The BT worker (43), whose dad was originally from Milngavie but now lives in Erskine, said: “My dad is 78 now and is fully recovered. He was diagnosed last year and had his operation at the Royal Alexandra Hospital. When we found out about it, it was quite hard on the family.”
Now his dad has recovered David said he wanted to, ‘give something back.’
He added: “I give money to charity through my wages, but always felt I could do more.”
David’s dad had his operation last September so the fundraising event will mark an important milestone in his recuperation.
David said: “He is back to his old ways and the only thing he has really had to change is his diet.
“Obviously the main reason for raising money is to say thank you for my dad’s life saving operation and the treatment he received, but I also want to raise awareness of bowl cancer among the community at large.
“If cancers like this are detected early enough they are much easier to treat.”
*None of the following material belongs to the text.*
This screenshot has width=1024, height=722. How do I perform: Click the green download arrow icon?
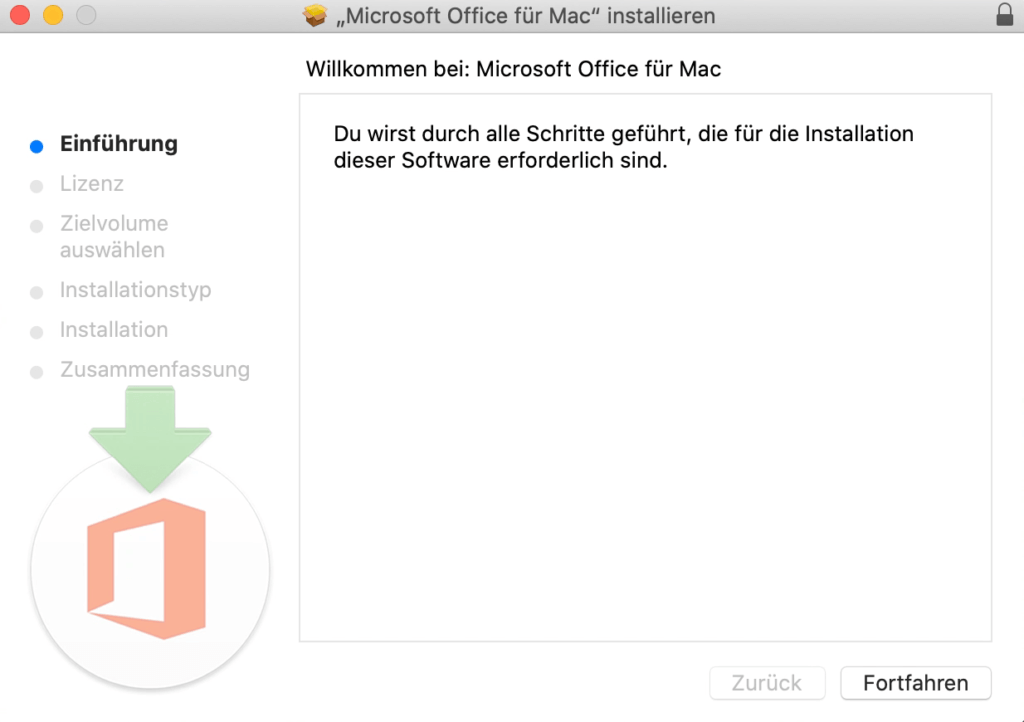coord(150,438)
David added that he decided to hold his table top sale in The Fraser Centre because of his dad’s connection with the area.
He also said one of the ladies who helps to run the centre has a husband who had bowel cancer, adding: “There was a real connection. She understood just what it was like and that was very important to me.”
Another reason for holding the sale in Milngavie was because of the community feel in the town.
David said: “There is such a nice feeling here. People really supported the event and hopefully we can beat this disease with everyone’s help.
Bowel cancer is the third most common cancer in Scotland. Every year, almost 4,000 people are diagnosed.
As a way of tackling this, The Scottish Bowel Screening Programme will invite all men and women in Scotland between the ages of 50 to 74 for screening every two years.
The programme has been rolled out across Scotland and is now available in all NHS Boards throughout the country which it is hoped will spot the early signs of the disease in order to save lives.